Search code examples
rdatatablesumrowmultiple-columns

Warning numerical expression has >1 elements: only the first used


I have a dataset as follows:

Apr May Jun Jul Aug Sep Oct Nov b
1.0 9.0 4.0 5.3 6.4 3.4 2.5 4.3 2
5.0 6.0 9.0 2.3 5.8 2.3 6.5 5.2 3
8.0 4.0 6.0 0.7 5.2 1.2 2.2 6.1 4
2.0 2.0 2.0 2.0 2.0 2.0 2.0 2.0 7
3.2 3.2 3.2 3.2 3.2 3.2 3.2 3.2 8
4.4 4.1 5.1 6.1 7.1 8.1 9.1 6.8 6
5.6 5.0 3.2 4.2 5.2 1.2 2.2 3.2 5
6.8 5.9 8.9 2.3 3.3 5.7 4.7 3.7 5
8.0 6.8 9.8 4.8 5.8 6.8 7.8 8.8 5
9.2 7.7 7.7 2.8 3.8 4.8 5.8 6.8 6

I want to add a column sum data$sum=rowSums(data[data$b:8]). But getting a warning `numerical expression has 2124 elements: only the first used. Please let me know a better method.


Solution

  • Here's a solution based on your comments:

    data$sum <- NA # important to create the column before the for loop
    for (rowIdx in 1:nrow(data)) {
       startCol <- data[rowIdx, "b"]
       data[rowIdx, "sum"] <-  sum(data[rowIdx, startCol:8])
    }
    

    You need to use a for loop / apply statement to achieve this because you cannot specify a different starting column for each row using the [ subset operator.
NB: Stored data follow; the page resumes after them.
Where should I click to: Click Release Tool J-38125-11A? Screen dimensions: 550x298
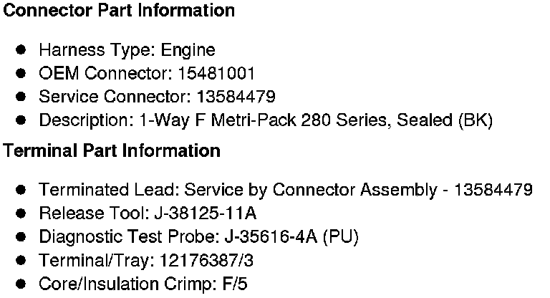pos(148,213)
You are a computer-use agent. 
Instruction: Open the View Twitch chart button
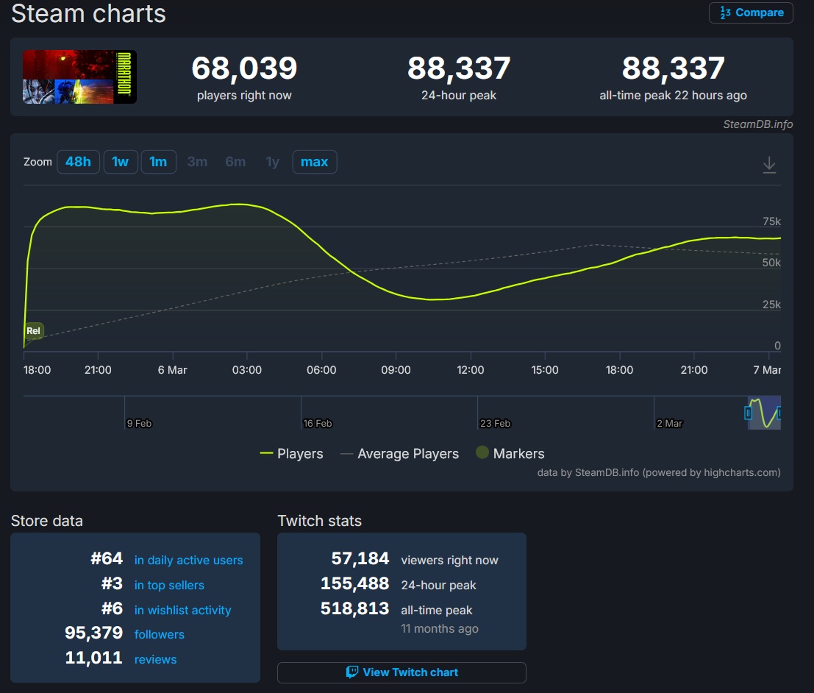[401, 672]
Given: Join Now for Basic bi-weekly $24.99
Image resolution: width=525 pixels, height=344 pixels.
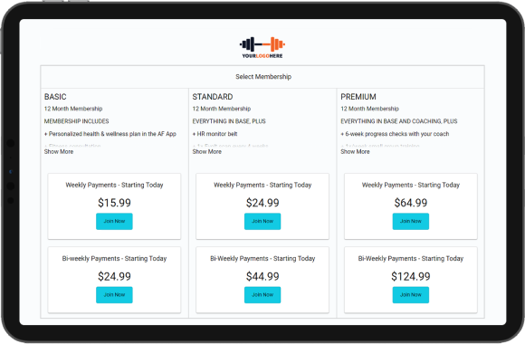Looking at the screenshot, I should (x=114, y=295).
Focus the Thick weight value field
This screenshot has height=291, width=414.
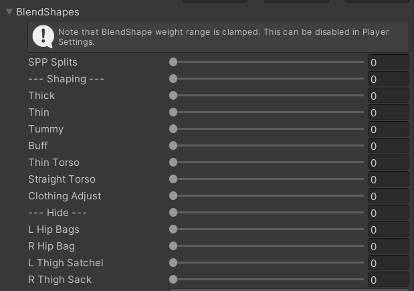(x=388, y=96)
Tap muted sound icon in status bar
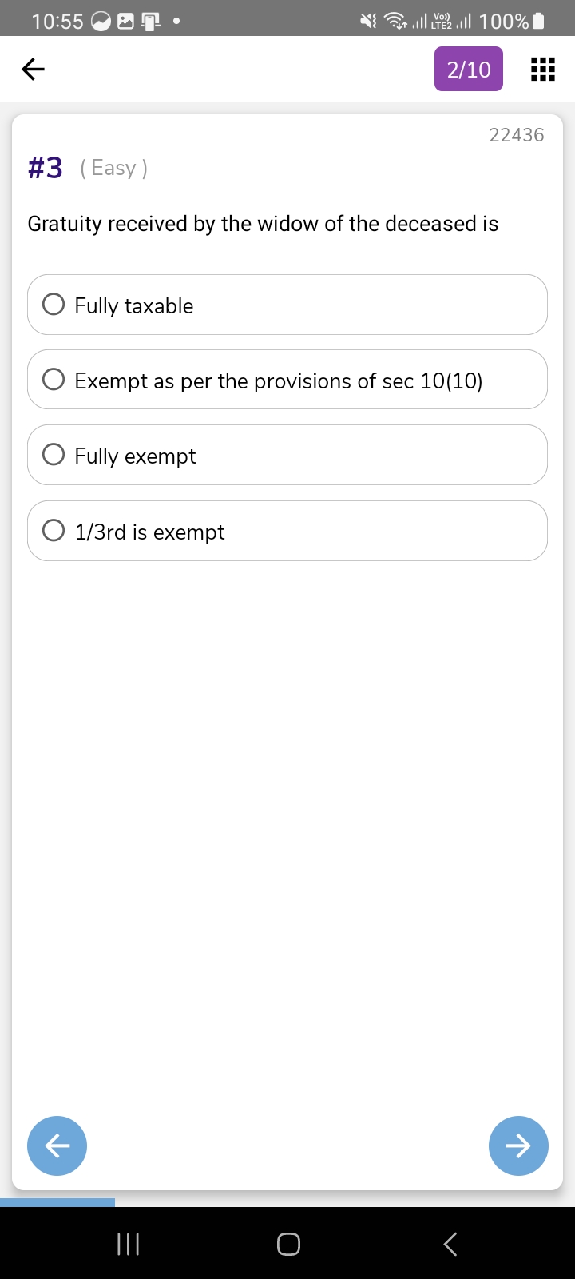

    Two things can happen when you use [] without a comma depending on your data structure:

    • If data is a matrix it will treat the entire matrix as a single vector, where each column occurs one after another. For example, data[1:15] will return the 10 values in the "Apr" column then the first 5 values in the "May" column.

    • If data is a data.frame it will use the indices to look up columns. That is data[1:5] is the same as data[,1:5]. The reason for this is that a data.frame is really a list() underneath the hood, where each column is an element of the list().